→ **TEXTAUSZUG**
▽

Lithium-Pilotprojekt in Boliviens Hochland
Das Abkommen hat Strahlkraft: Bolivien kann nach jahrelangen politischen Streitereien, an denen auch Morales und Arce ihren Anteil haben, nun endlich internationale Partner präsentieren. Karla Calderón, Präsidentin des staatlichen bolivianischen Lithium-Unternehmens Yacimientos de Litio Bolivianos (YLB), umriss das Projekt, das in der Ortschaft Colcha "K" im Departement Potosi im Hochland Boliviens in drei Phasen durchgeführt werden soll: In der ersten Phase ist das Ziel eine Förderung von 1000 Tonnen pro Jahr, in Phase zwei sollen bis zu 8000 Tonnen und in Phase drei weitere 5000 Tonnen Lithiumcarbonat produziert werden.
Der Fokus liegt dabei auf einer möglichst umweltschonenden Produktion, deshalb werde dieses Projekt zur Durchführung von Studien genutzt, um die technische Nachhaltigkeit dieser künftigen Anlage nachzuweisen, sagte Calderon. Der Vertrag ist bereits die zweite Vereinbarung, die mit der Tochtergesellschaft des staatlichen russischen Unternehmens Rosatom unterzeichnet wurde. Im Juni einigten sich die Vertragspartner auf die Errichtung eines Lithiumkarbonat-Industriekomplexes in Pastos Grandes.
Boliviens Präferenz für China und Russland
"Der Wettbewerb um Lithium ist hart", sagt der Experte für lateinamerikanisch-russische Beziehungen, Vladimir Rouvinski von der Universität Icesi (Kolumbien), im Gespräch mit der DW. "Es scheint, dass strategische Allianzen geschmiedet werden, die den Neigungen der aktuellen Regierungen entgegenkommen, wie im aktuellen Fall der bolivianischen Regierung, die eine Präferenz für chinesische und russische Unternehmen zeigt. Letztlich sind diese Allianzen jedoch nur von kurzer Dauer, da die Logik der Wirtschaft darin besteht, dass wirtschaftliche Interessen Vorrang vor vorübergehenden Affinitäten haben."
Auch Peking hat Interesse an Boliviens Lithium
Neben Russland konnte auch China im Land mit den weltweit größten Lithium-Vorkommen bereits einen Fuß in die Tür bekommen. Unter der Führung des chinesischen Konzerns Contemporary Amperex Technology wollen chinesische Partner insgesamt 1,4 Milliarden US Dollar (1,3 Milliarden Euro) in den Bau von Anlagen zur Lithium-Gewinnung investieren.

△

→ **ARBEITSAUFTRAG**
Greif den Text über Boliviens Lithium nach seinem letzten Satz auf und schreib ihn weiter.

→ **AUFLISTUNG**
▽

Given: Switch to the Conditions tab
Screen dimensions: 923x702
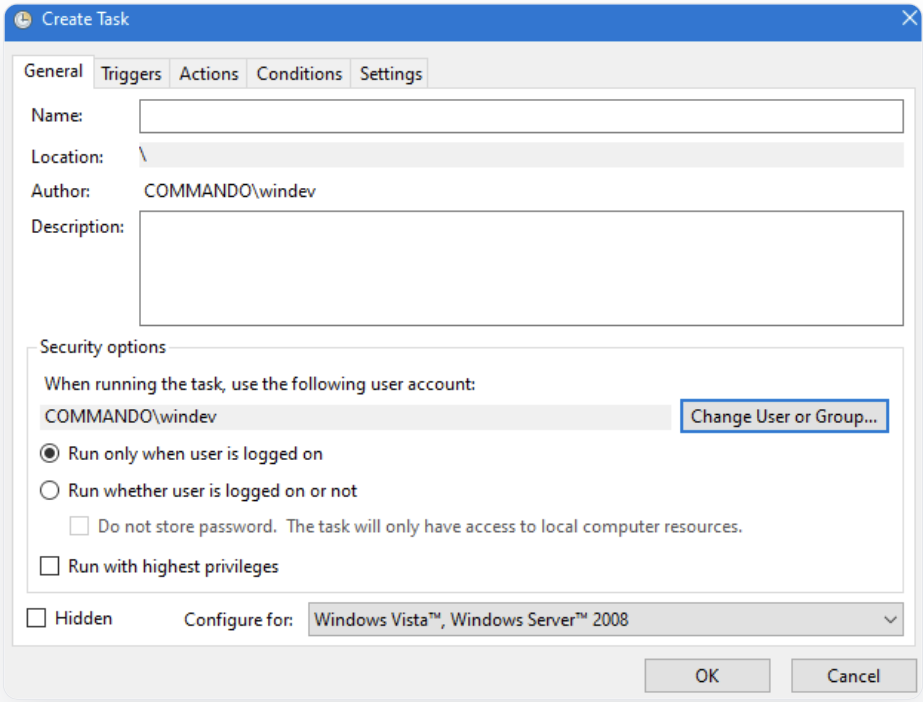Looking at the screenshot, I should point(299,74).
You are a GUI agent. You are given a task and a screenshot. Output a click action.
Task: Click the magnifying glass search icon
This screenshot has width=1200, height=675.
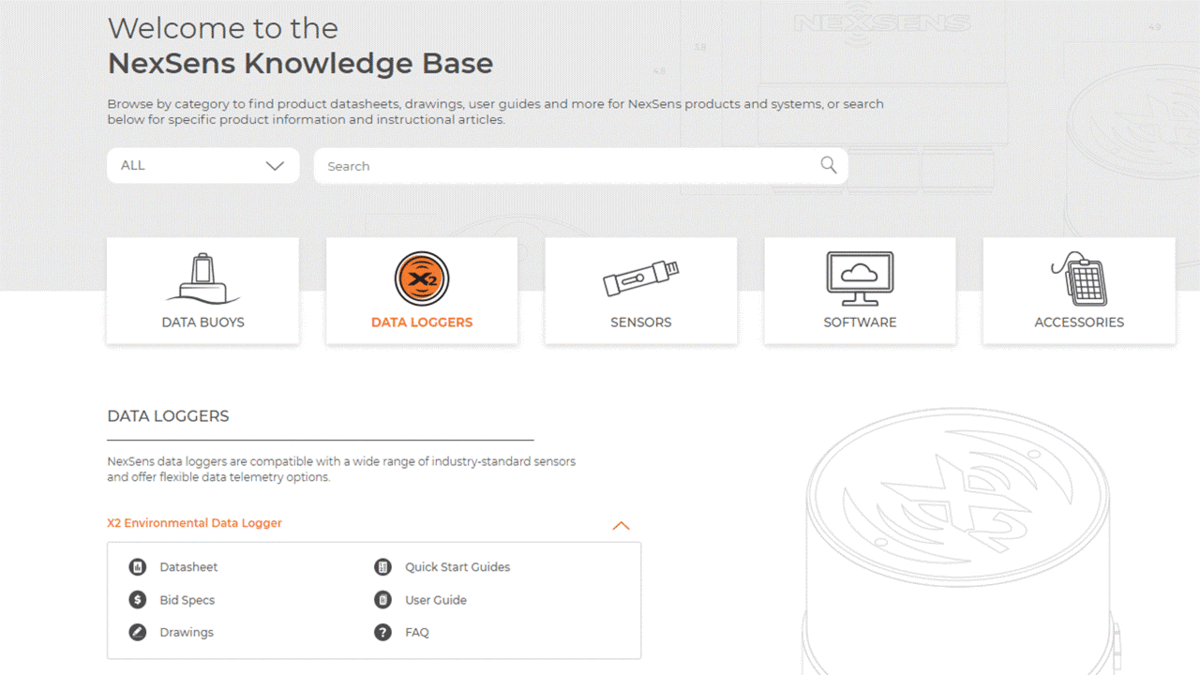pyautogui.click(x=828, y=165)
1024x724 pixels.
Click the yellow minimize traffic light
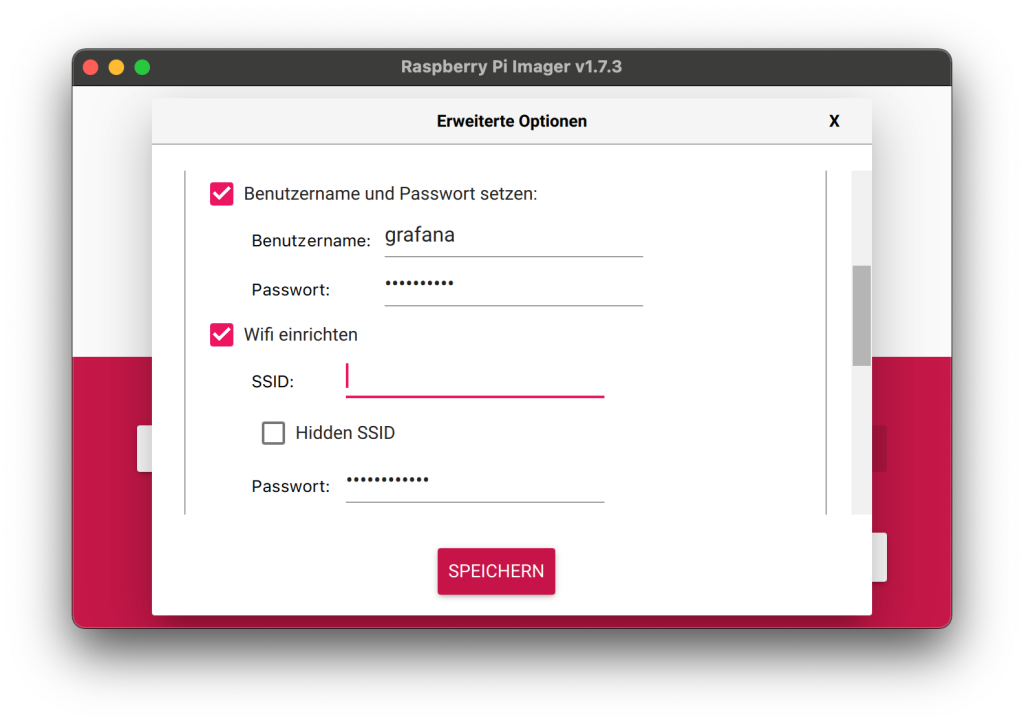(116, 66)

△

→ **DEINE ANTWORT**
Präsident Arce macht Hoffnung auf weitere Kooperationen
Dass Bolivien bei der Gewinnung der Lithium-Vorkommen durchaus schneller vorankommen könnte, weiß auch Präsident Luis Arce: "Es gilt die alte Volksweisheit, dass wir langsam gehen, weil wir es eilig haben." Bolivien müsse mit sicheren Schritten vorankomme, da es sich bei einer so zentralen Frage keinen Platz für Fehler erlauben könne. Arce macht aber auch Partnern außerhalb Russlands und Chinas Hoffnung: "Unsere Besuche in der Europäischen Union, in Brasilien und in den BRICS-Ländern haben deutlich gezeigt, dass ein großes Interesse an unserem Lithium besteht."
Lithium Schlüsselrohstoff für E-Autos
Lithiumkarbonat gilt als ein wichtiger Schlüsselrohstoff für die Elektromobilität, da es für den Bau von Akkus von E-Autos benötigt wird. Für die angestrebte Transformation weg von fossilen Brennstoffen für Autos und hin zu elektrischen Antrieben ist Lithium also von strategischer Bedeutung. Geologen gehen davon aus, dass Bolivien über ein Potential von bis zu 23 Millionen Tonnen Lithium verfügt. Es wäre damit das Land mit den weltweit größten Vorkommen.
Rückschlag für Deutschland
Vor gut fünf Jahren galt Deutschland noch als die Nation, die in Bolivien die beste Ausgangslange hatte. Ein Joint-Venture zwischen Berlin und La Paz sollte den Startschuss für die Lithium-Förderung geben; die Hoffnungen im Autoland Deutschland waren groß. Doch dann folgten innenpolitische Turbulenzen in Bolivien, das Projekt wurde zum polarisierenden Wahlkampfthema und zum Instrument eines innenpolitischen Machtkampfs. Auch auf deutscher Seite wurden Fehler gemacht.
Inzwischen ist das Projekt gestorben, Deutschland schaut derzeit eher nach Argentinien und Chile, die ebenfalls über große Lithium-Vorkommen verfügen. Zumindest mit Chile gelang zuletzt das Aufstocken eines Abkommens zu einem Freihandelsvertrag, der auch gemeinsame Lithium-Projekte erleichtern soll.